Background of the Appeal in NGT, Bhopal
The appeal aroused against the NGT’s Central Zone Bench order at Bhopal where the State of Madhya Pradesh was directed to strictly enforce the requirement of vehicles to display a valid PUC certificate, failing which strict consequences would follow. Cancellation of the vehicle’s registration and fuel supply dealers refusing to provide fuel to such vehicles were the followed consequences.
To ensure compliance of the NGT’s order the state was informed to make a security deposit of Rs 25 crore and same order was assailed.
The Supreme Court allowing the appeal partially indulged into the jurisdiction of the NGT vis-a-vis the Motor Vehicles Act.
Three questions were raised in the appeal before the Supreme Court for knowing about NGT and PUC connection:
- Whether the NGT could have directed the state government to issue orders to petrol pumps or retail outlets or dealers not to supply fuel to vehicles not having a valid PUC.
- Whether motor vehicles not complying with the requirement of displaying a valid PUC Certificate can be debarred from being provided with fuel by any dealer/or petrol pump or outlet.
- Whether a Tribunal constituted under the Green Tribunal Act, 2010 could have passed orders directing the state government to make a monetary deposit to secure compliance of an order.
Noting of the Court
The Court looking at air pollution caused on account of vehicular emission examined the Central government’s power to take measures to curb air pollution and lay down standards of emissions in the Environment Protection Act of 1986.
The Court also observed that the Rules laid down under the Motor Vehicles Act in 1989 also work on provisions like PUC certification for vehicles and laid down the standard of emission and discharge of air pollutants from vehicles.
The Court held that where the Motor Vehicles Act finds no mention, NGT can settle disputes and decide questions relating to environment and that such query must emanate from implementation of the enactments listed in Schedule I.
The Supreme Court also expressed that the Rules under the MV Act cast a statutory obligation on manufacturers and owners of motor vehicles to abide by certain environmental obligations.
Mandate of PUC Certificate
The vehicle owners are mandated to have PUC certification, failing which strict penal action may be taken because the same has been enshrined in the Rules under the MV Act. According to the judgement, the NGT has the power to direct the State to strictly enforce this requirement and implement penal action against defaulters.

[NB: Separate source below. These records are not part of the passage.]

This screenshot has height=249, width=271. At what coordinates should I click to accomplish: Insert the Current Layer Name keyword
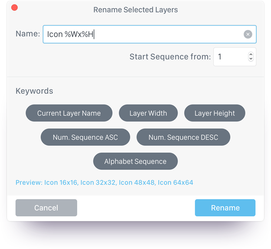click(69, 113)
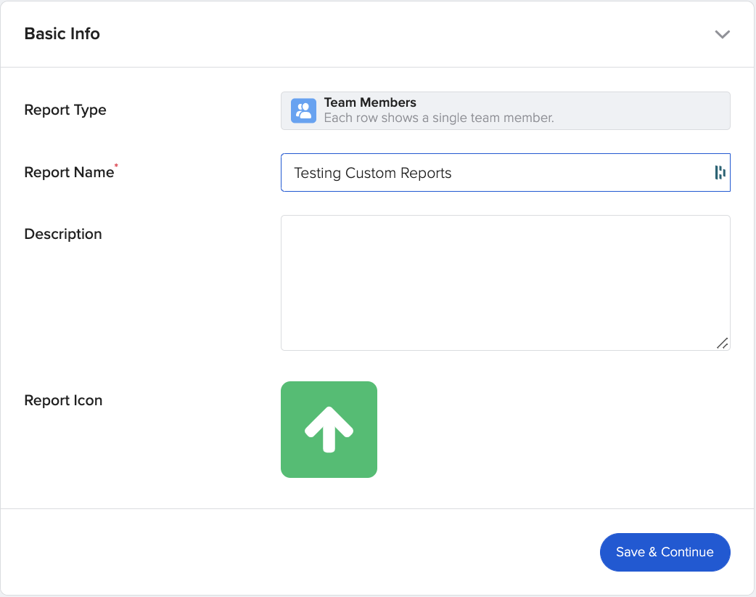
Task: Click the small bar-chart icon in the name input
Action: click(720, 172)
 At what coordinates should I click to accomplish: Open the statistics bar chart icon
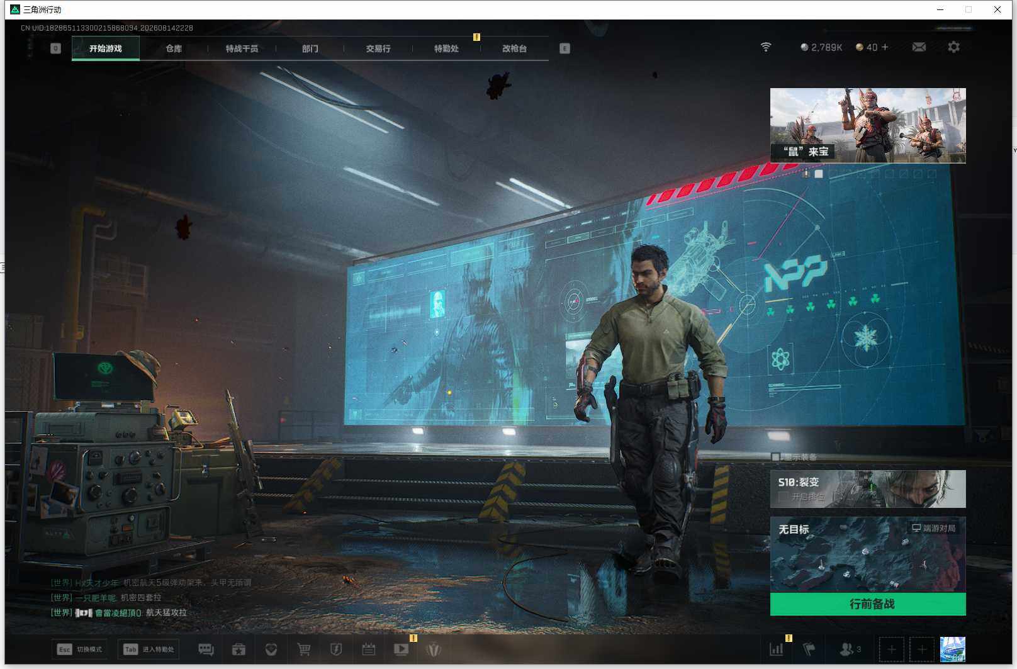point(777,649)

Punishment for not following the rules
Temporary suspension of licence or registration, fine, temporary disqualification from holding licence, or imprisonment can be the form of punishment imposed on the defaulters.
Judgment mentions that NGT could not have exercised its jurisdiction to direct the State to issue orders against fuel supply to defaulting vehicles, since the statutory provisions do not provide for any other penal action.
“It is well settled that when a Statute or a Statutory Rules prescribed a penalty for any act or omission, no other penalty contemplated in the Statute or a Statutory Rules can be imposed. It is well settled that when Statute requires a thing to be done in a particular manner, it is to be done only in that manner…
…the Tribunal had no power and/or authority and/or jurisdiction to pass orders directing the Appellant State Government to issue orders to dealers, outlets and petrol pumps not to supply fuel to vehicles without PUC Certificate.”
The Court for answering the question of monetary deposit held that the NGT can impose fine for non-compliance of orders or contravention of statutory provisions. However, none of the provisions provide for directing deposits to be made to secure compliance with an order.
Therefore such a judgment
“The learned Tribunal had no power and/or authority and/or jurisdiction to direct the appellant State to deposit Rs.25 crores to secure compliance with its order.”
The Court making the observation set aside the order of the Tribunal and directed the State of Madhya Pradesh to strictly enforce the penal provisions to punish those found flouting PUC certificate norms.
Direction by the Court
“The Registration Certificate of vehicles which do not possess a valid PUC Certificate shall be forthwith suspended and/or cancelled, and penal measures initiated against the owner and/or the person(s) in possession and/or control of the offending vehicle, in accordance with law.”